(Beginning of INPUT RECORDS)

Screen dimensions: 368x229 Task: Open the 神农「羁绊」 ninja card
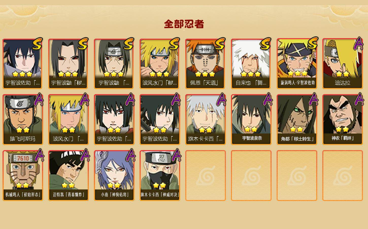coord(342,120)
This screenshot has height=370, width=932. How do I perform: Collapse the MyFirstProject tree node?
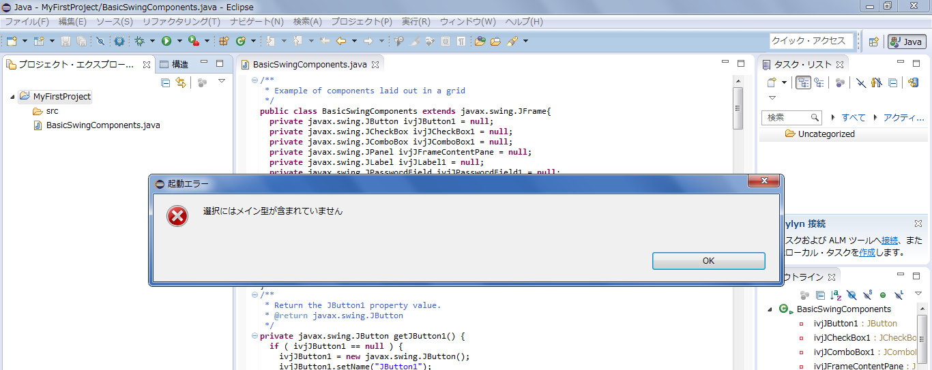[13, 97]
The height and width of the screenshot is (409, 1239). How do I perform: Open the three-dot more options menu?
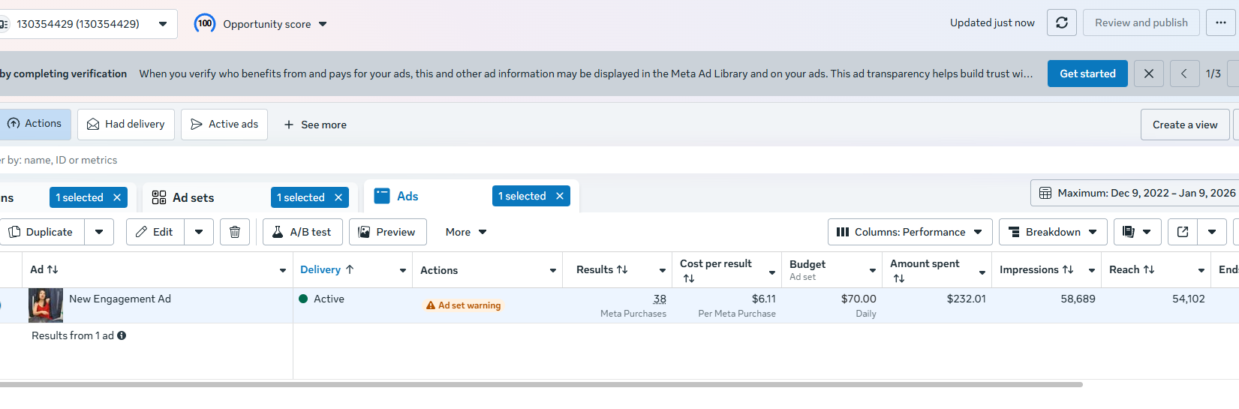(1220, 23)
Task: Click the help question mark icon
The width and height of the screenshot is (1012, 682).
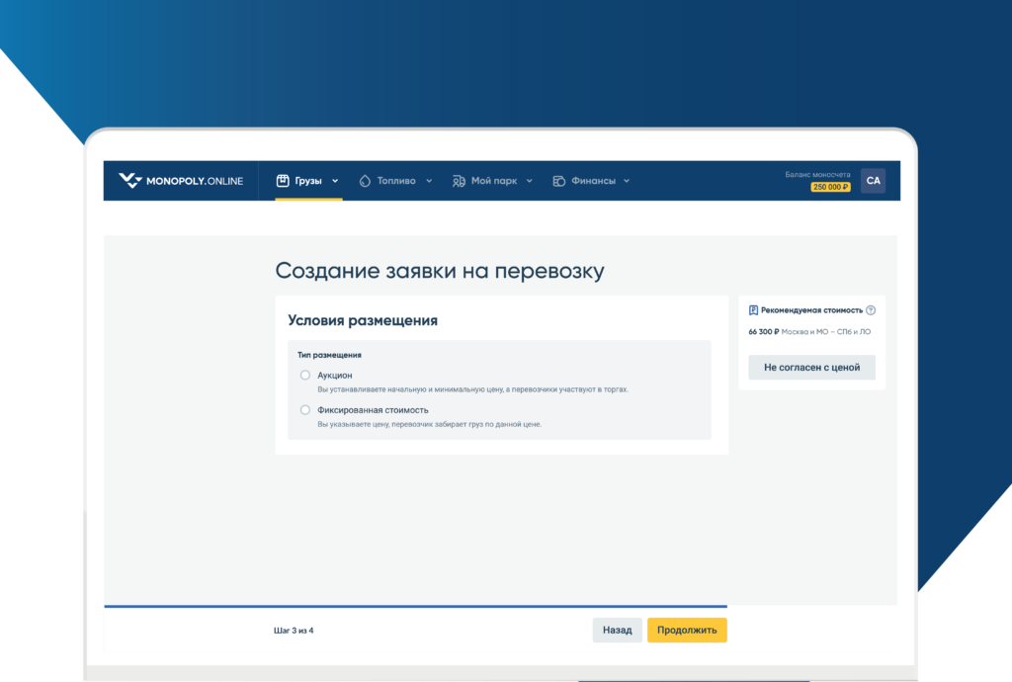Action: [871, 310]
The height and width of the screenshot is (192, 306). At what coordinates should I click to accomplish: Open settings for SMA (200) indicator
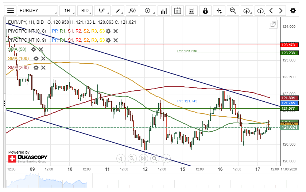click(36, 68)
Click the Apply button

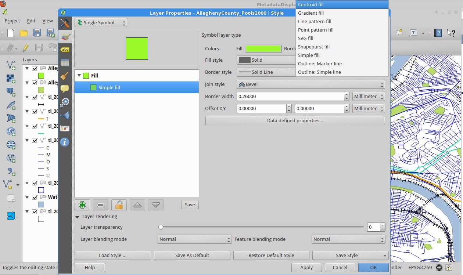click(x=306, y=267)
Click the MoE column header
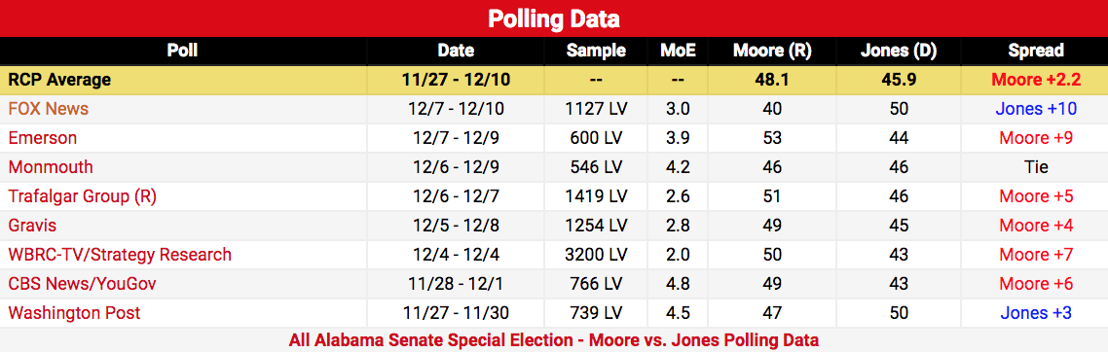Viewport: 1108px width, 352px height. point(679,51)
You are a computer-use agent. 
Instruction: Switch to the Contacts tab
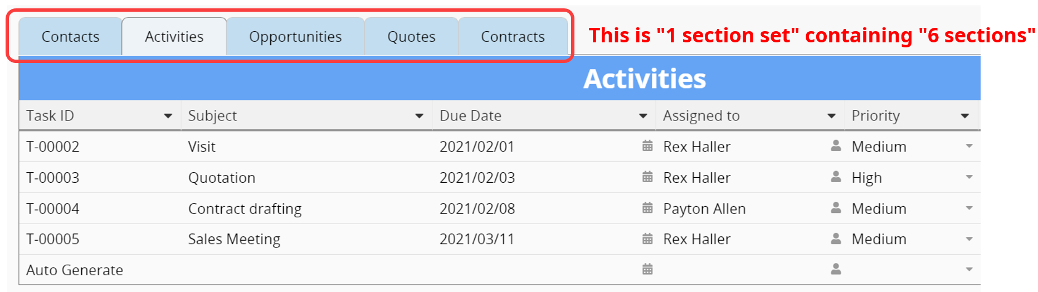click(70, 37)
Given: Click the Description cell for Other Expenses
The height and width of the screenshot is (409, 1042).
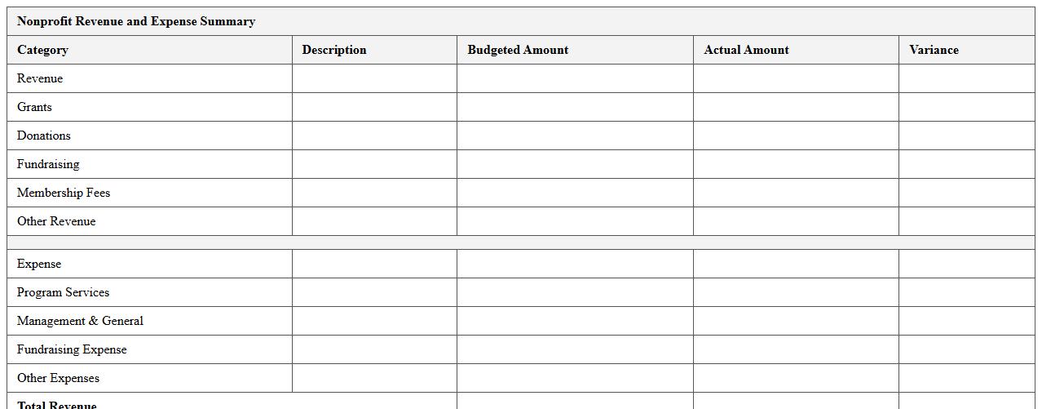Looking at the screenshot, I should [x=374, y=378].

(End of INPUT RECORDS)

If an entry holds a picture, skip the picture and print the rest of the data exactly.

EXERCISE SOLUTION:
Screen dimensions: 368x229 Task: Open the 神农「羁绊」 ninja card
coord(342,120)
This screenshot has height=370, width=932. How do I perform: Collapse the MyFirstProject tree node?
[13, 97]
The height and width of the screenshot is (409, 1239). How do I perform: Open the three-dot more options menu?
(1220, 23)
Task: Click the help question mark icon
The width and height of the screenshot is (1012, 682).
Action: [871, 310]
The height and width of the screenshot is (192, 306). At what coordinates should I click to accomplish: Open settings for SMA (200) indicator
click(36, 68)
Click the Apply button

click(x=306, y=267)
Click the MoE column header
Viewport: 1108px width, 352px height. point(679,51)
You are a computer-use agent. 
Instruction: Switch to the Contacts tab
click(70, 37)
Given: Click the Description cell for Other Expenses
The height and width of the screenshot is (409, 1042).
Looking at the screenshot, I should [x=374, y=378].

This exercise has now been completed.